**TESTO DELLA PAGINA:**
_ _ _
Al termine della prima Guerra Mondiale molti reduci e molti uomini di pensiero tra di loro continuarono a pagare un dazio irrisarcibile all’orrore conosciuto sul campo di battaglia e spartito magari con amici caduti, sfigurati o menomati a vita. Umanamente il tempo si era come rappreso, condensato in attimi mai più cancellabili. La maggior parte di loro impiegò anni, tempo fisico e psicologico, memoria e parole a vivisezionare l’orrore delle trincee, rimpiangere il mondo di ieri, a spiegare in tono dolente come nulla sarebbe più stato come prima. Ne scaturì un’età di incertezze, dilemmi, inquietudini furori malcelati e sensi di colpa. L’occhio che aveva contemplato l’abisso, si disse ma lo si dirà più volte in seguito, non avrebbe avuto più la luce interiore sufficiente per guardare ad altro.

Una mattina di ottobre del 1918 un ex soldato al momento disoccupato guardava con un misto di entusiasmo e trepidazione i busti in cima alle colonne basse che vegliano la scala che conduce all’interno dell’Old Ashmolean Building ad Oxford. In una mattina grigia e svogliata quelle faccione di classicità decrepita avevano il sorriso delle cose nuove, di un’avventura che iniziava proprio lì, in quelle strade spesso percorse da studente, insieme a una frotta spensierata di coetanei ignari di essere futura carne da macello nel fango della Somme.

La guerra ora sembrava come una storia vissuta ma lontana, alimento dell’esperienza ma parentesi, una pagina scritta per lo più da altri, dove il proprio nome era come una di quelle note scritte in un corpo talmente piccolo da poter essere ignorate. C’era dentro tutti quei fatti lì una portata inestirpabile di verità però, una verità di dolore che in lui rimaneva pur non riuscendo a diventare direttamente letteratura. C’era il rispetto dei morti, il rispetto degli amici. Quella verità di tanti uomini e delle loro speranze di vita, azzerate dalla follia ,altrui doveva comunque essere preservata, isolata, custodita, rinverdita e tramandata. Per cui di fronte a quella scala Tolkien sentiva anzitutto la spinta a dire che l’uomo non era solo quell’ammasso di carni, eroi e traditori, carnefici, disertori e pusillanimi. L’uomo poteva essere altro, contenere e raccontare altro. Aveva ancora modi per ri-dire humanitas come avevano fatto quelle statue quando anch’essere erano state uomini. Non poteva però dirlo senza partire da quell’unità che per lui significava tutto:

 

John Ronald Reuel Tolkien aveva studiato a Oxford all’Exeter College dal 1911 al 1915 sotto la guida di due dei più illustri linguisti e lessicografi dell’epoca: Joseph Wright, professore di filologia comparata e compilatore dell’English Dialect Dictionary, e William Craigie, docente di Antico Nordico e soprattutto redattore dell’English Oxford Dictionary, il monumentale vocabolario della lingua inglese, un’autentica istituzione, di autorevolezza e fama pari al Meridiano di Greenwich o, nel suo campo, al torneo di Wimbledon.
_ _ _
**DATI REGISTRATI:**
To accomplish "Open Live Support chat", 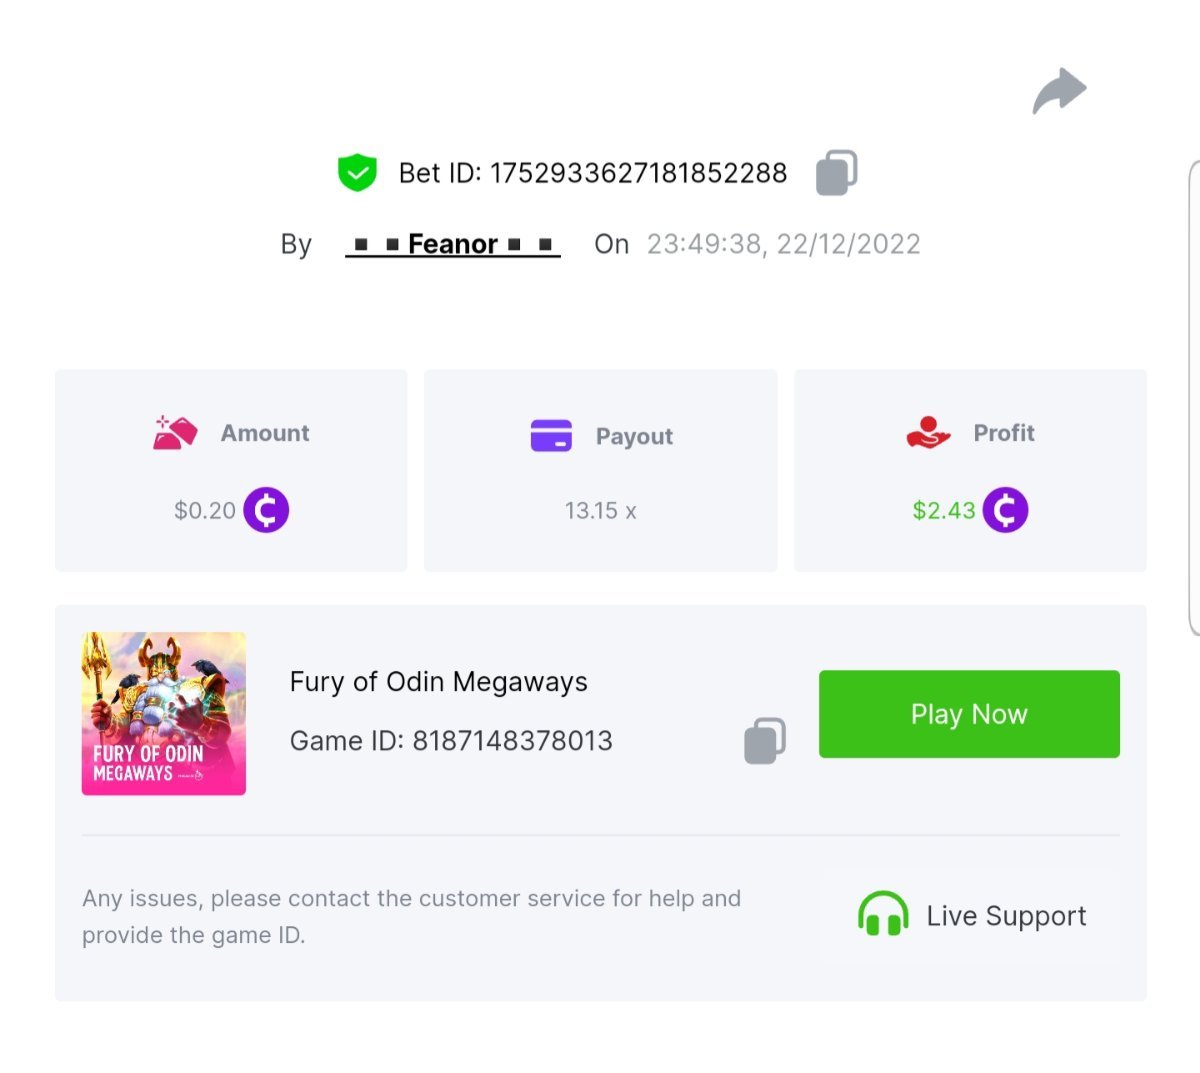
_ _ _
**CONSEGNA ASSEGNATA 1:**
Riproduci fedelmente il brano del testo su Tolkien che comincia con "John Ronald Reuel" e prosegue fino a "torneo di Wimbledon." compreso.
**CONSEGNA ASSEGNATA 2:**
Prosegui il testo su Tolkien dal punto in cui termina.
Per il lavoro richiesto l'elenco non è necessario.

**RISPOSTA CORRETTA 1:**
John Ronald Reuel Tolkien aveva studiato a Oxford all’Exeter College dal 1911 al 1915 sotto la guida di due dei più illustri linguisti e lessicografi dell’epoca: Joseph Wright, professore di filologia comparata e compilatore dell’English Dialect Dictionary, e William Craigie, docente di Antico Nordico e soprattutto redattore dell’English Oxford Dictionary, il monumentale vocabolario della lingua inglese, un’autentica istituzione, di autorevolezza e fama pari al Meridiano di Greenwich o, nel suo campo, al torneo di Wimbledon.

**RISPOSTA CORRETTA 2:**
Proprio William Craigie, memore delle qualità dell’allievo, aveva proposto a Tolkien di entrare a far parte dello staff che stava curando la prima edizione dell’opera, il cui avvio  risaliva addirittura al 1857, ma che in quei sessanta anni era proceduta a rilento, avvicendando i curatori e impiegando decine di assistenti col compito di inseguire tra i testi la vita di un’infinità di voci, registrandone usi, variazioni, particolarità, eccezioni.

Decine di assistenti, il lavoro di una vita, una vita segnata da codici, volumi, repertori, manoscritti e prime edizioni a stampa, una vita di carta e carte.

Attraverso le fotografie possiamo entrare ancora oggi nell’atmosfera della Dictionary Room, severa e ascetica come un luogo di culto. Soffitti alti almeno una decina di metri, colonne doriche, essenziali, niente fronzoli. Scaffali sistemati contro una delle pareti laterali e poi scrivanie dovunque, quelle dal lato della finestra con un piano inclinato a raccogliere la luce sui  volumi aperti in bella vista. Gli uomini all’interno come sacerdoti officianti. Giacca e cravatta immancabile, toni di grigio, fumo di Londra, occhiali e barbe. Un parlare rarefatto.

All’epoca, ma nulla sarebbe mutato fino  agli anni ’80 i lessicografi dell’Oed lavoravano su cartoncini larghi quattro pollici e lunghi sei dove appuntavano significati, citazioni ed etimologie. I cartoncini successivamente impilati in ordine diventavano i ma veri e propri mattoni per la costruzione delle voci del dizionario.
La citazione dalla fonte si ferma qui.